L’azienda della famiglia Walch è a Termeno, in un antico convento acquistato dai gesuiti nel 1869. Una cantina storica, siamo ormai alla quinta generazione, ma è con l’arrivo di Elena, che sposa Werner Walch, che riesce a imporsi sui mercati internazionali. Elena, fresca di studi in architettura e un carattere deciso, prende le redini dell’azienda e mette subito in chiaro le cose: le dà il suo nome.

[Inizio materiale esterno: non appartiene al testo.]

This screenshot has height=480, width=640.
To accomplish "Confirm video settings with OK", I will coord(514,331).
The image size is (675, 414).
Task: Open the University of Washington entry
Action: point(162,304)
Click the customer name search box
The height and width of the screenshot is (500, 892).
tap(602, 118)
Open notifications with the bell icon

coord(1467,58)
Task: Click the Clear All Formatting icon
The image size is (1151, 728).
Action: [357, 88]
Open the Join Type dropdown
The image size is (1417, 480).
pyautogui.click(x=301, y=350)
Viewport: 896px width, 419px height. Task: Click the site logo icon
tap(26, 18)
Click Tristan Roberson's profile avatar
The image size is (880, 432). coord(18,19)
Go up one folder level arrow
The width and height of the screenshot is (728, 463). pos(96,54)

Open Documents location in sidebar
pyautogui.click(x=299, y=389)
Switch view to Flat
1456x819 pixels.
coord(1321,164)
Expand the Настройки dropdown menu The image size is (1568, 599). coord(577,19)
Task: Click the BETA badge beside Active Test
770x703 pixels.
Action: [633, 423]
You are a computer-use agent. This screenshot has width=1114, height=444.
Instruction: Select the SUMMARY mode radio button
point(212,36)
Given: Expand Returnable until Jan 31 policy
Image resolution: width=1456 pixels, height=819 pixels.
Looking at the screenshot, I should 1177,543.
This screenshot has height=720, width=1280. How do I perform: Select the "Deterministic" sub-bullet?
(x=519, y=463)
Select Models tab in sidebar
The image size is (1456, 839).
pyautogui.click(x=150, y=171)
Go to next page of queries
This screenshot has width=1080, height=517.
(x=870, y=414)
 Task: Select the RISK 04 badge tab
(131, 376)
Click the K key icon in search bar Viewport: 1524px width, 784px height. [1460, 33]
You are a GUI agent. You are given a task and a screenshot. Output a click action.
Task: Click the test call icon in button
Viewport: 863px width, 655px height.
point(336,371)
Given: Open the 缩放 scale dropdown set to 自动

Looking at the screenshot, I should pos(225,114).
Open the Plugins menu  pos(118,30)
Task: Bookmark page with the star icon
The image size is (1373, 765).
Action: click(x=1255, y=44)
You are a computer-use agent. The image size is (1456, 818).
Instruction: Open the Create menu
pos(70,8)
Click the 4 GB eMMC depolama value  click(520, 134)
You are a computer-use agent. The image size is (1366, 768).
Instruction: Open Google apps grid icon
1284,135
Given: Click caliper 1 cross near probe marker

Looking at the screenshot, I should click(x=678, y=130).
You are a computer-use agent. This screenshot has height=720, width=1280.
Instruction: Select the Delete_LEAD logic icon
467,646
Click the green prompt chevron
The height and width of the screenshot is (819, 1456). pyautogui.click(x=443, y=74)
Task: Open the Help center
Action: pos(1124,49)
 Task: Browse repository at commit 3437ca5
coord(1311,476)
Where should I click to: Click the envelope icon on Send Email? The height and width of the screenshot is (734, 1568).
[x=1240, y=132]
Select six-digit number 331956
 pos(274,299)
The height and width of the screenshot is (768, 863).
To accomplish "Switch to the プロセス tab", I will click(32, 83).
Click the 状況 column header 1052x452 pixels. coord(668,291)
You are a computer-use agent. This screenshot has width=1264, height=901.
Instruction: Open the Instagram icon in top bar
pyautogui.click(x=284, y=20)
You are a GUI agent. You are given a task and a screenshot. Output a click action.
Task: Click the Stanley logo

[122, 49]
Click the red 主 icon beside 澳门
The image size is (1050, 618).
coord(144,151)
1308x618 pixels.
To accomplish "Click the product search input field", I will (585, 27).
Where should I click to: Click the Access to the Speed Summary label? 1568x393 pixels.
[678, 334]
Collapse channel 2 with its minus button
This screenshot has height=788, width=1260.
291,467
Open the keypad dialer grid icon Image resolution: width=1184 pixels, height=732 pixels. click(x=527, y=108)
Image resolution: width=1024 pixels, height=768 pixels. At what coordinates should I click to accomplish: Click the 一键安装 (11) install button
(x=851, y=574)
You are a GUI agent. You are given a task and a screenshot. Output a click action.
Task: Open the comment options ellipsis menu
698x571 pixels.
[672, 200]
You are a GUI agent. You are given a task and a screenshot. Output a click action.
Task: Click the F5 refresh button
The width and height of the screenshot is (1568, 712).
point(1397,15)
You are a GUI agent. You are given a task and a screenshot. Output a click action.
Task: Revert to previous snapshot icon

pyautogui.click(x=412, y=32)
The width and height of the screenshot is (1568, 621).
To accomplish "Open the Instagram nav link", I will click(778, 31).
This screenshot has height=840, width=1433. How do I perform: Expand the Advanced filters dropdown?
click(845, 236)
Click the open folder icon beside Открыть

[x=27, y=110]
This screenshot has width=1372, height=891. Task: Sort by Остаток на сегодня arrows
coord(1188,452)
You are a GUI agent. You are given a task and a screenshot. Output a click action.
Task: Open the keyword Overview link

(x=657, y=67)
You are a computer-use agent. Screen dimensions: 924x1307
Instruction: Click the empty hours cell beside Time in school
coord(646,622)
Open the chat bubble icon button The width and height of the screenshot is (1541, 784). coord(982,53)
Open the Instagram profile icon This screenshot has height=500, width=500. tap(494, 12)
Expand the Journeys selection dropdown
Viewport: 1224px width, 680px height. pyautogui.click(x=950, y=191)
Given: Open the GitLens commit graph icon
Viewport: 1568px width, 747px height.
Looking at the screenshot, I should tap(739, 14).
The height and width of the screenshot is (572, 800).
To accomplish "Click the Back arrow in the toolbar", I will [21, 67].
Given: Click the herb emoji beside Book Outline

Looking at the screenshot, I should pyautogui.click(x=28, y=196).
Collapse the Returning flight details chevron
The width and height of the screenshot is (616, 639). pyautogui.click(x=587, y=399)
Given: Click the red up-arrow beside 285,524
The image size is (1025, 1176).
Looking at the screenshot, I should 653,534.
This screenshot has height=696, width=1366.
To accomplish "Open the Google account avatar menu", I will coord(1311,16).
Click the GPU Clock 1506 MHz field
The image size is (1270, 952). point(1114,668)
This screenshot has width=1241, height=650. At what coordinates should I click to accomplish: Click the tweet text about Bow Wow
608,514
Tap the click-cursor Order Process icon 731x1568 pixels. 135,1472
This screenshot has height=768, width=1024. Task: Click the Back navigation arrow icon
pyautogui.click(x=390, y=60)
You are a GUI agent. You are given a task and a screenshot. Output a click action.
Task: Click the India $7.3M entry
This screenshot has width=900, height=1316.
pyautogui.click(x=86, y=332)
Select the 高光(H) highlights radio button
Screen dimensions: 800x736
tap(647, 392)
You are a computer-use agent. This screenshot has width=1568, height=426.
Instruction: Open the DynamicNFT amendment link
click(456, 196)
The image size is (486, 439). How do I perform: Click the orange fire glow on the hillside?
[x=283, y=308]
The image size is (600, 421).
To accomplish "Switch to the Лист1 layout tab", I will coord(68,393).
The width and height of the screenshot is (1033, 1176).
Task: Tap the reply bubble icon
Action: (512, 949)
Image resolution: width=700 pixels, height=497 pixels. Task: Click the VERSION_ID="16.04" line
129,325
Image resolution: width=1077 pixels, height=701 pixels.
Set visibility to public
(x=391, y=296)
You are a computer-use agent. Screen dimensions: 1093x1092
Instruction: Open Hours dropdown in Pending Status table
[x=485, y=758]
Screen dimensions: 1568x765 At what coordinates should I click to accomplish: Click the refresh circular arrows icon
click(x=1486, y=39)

«Volevo legare il prodotto alla zona da cui proveniva, e a chi materialmente lo realizzava. Ed ero io a occuparmi di tutto in prima persona. E così anche per le bottiglie,volevo legare il nome al vigneto da cui provenivano, e allora abbiamo il Gewürztraminer Vigna Kastelaz, il Merlot Vigna Kastelaz e così gli altri. Una volta non si dava importanza al legame tra uva e vigneto, così come si era meno attenti alla qualità. Quando sono arrivata qui, essere donna in un ambiente di soli uomini non era facile, solo all’uomo si riconosceva la facoltà di conoscere il vino. All’inizio c’erano critiche, ma per me era una sfida, e l’ho affrontata volentieri. Ero sicura di me e della mia squadra – enologo, cantinieri, operai in vigna – per cui potevo viaggiare sicura e presentare i miei vini senza paura».
Oggi sono Julia e Karoline a seguire il lavoro, ed Elena è molto soddisfatta, «si impegnano molto e ottengono risultati, cosa non così scontata. E cercano strade diverse dalla mia. Quando ho iniziato, guardavo alla qualità del prodotto. Loro invece controllano prima la qualità dei terreni con cui fare l’uva, e come fare per mantenerli in salute. Il tema della sostenibilità è nato con le generazioni più giovani, oggi è impensabile fare vino senza esserne consapevoli».
Gli ettari vitati sono circa sessanta. A Termeno c’è la vigna Kastelaz, terrazzata per la forte pendenza, ed esposta a sud. Su terreni argillosi crescono le viti di gewürztraminer e merlot. Nelle vigne intorno al Castel Ringberg, sul Lago di Caldaro, troviamo chardonnay, sauvignon, pinot grigio, lagrein e cabernet sauvignon, su suoli prevalentemente calcarei. Il pinot nero viene invece allevato su a Gleno, a circa seicento metri d’altitudine.
Come dice Elena, «la grande fortuna dell’Alto Adige è avere a disposizione un gran numero di vitigni, da adattare ai diversi territori». Fiera delle sue origini, rivendica la lunga storia enologica della regione, «qui facevano vino già Reti e Romani, e nonostante si produca meno dell’1% dei vini italiani riusciamo a farci conoscere ed apprezzare sempre di più». Chi ha provato i suoi vini, sa bene il perché.